The RBA, of course, still has room to move on interest rates, which would give households with mortgages more disposable income. If a credit crunch was mixed with a slowdown in China and rising unemployment then conditions would be tough in Australia, but still better than in most other developed economies.

It's also possible that a worsening of the European situation could actually lead to an increase of capital flows to Australia, which wouldn't be a problem for the banks, but would be for manufacturing, domestic tourism and other trade exposed sectors of the economy through Dutch disease effects.

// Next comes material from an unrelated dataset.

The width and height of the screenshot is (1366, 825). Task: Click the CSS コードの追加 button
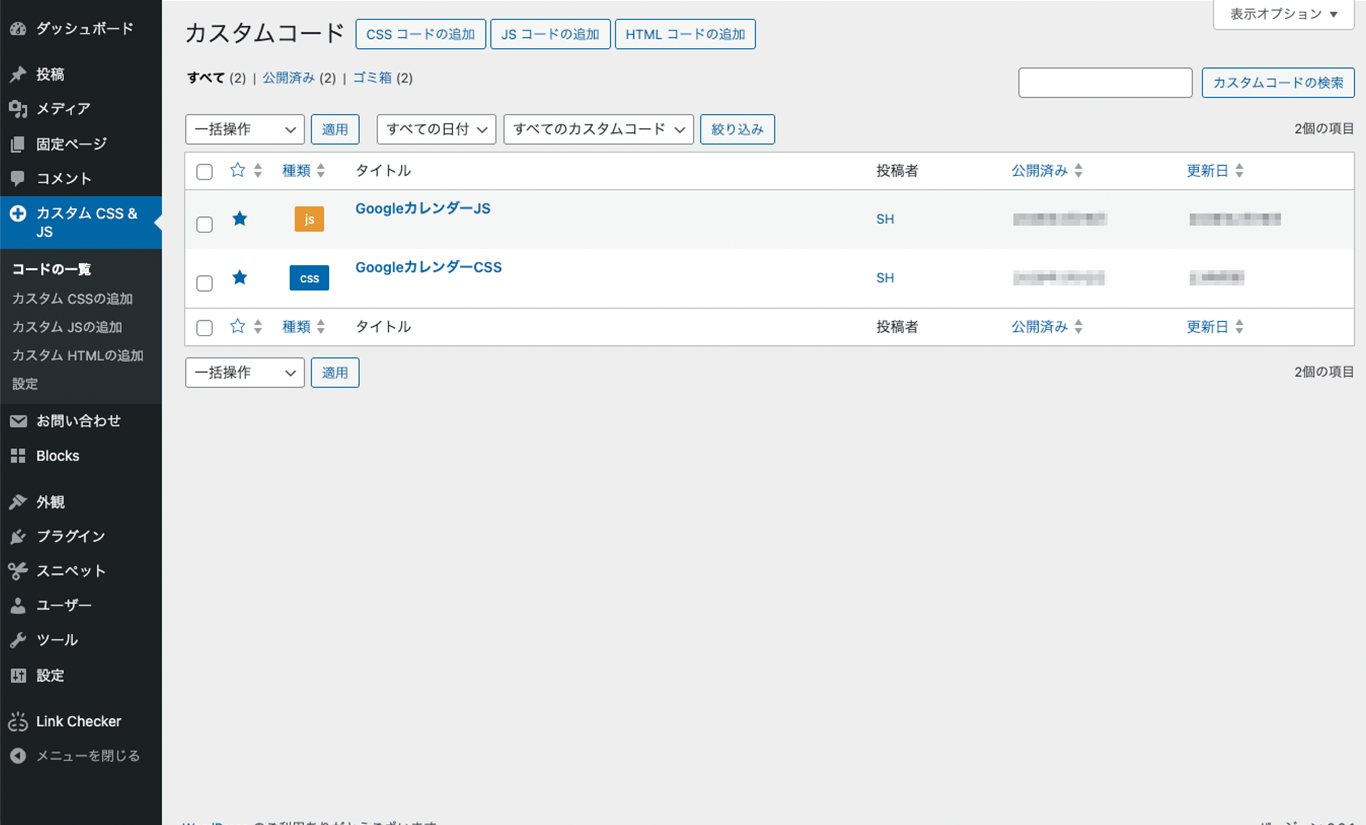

Stevens appears to have significant faith in the Chinese Communist Party to manage the Chinese economy and with the leadership transition pressures to keep the economy humming will be high. Nevertheless, the high investment, low consumption growth model is unsustainable over the longer-term and we have to hope those communists get it right.


Overall, Stevens is right to be more yeah than naah about the Australian economy, but we shouldn't lose sight of economic vulnerabilities both short and long-term. We need a flexible economy that remains diversified.

We also need to remember that the redistribution of resources and opportunity across Australian society is necessary to maintain popular support for a dynamic open economy.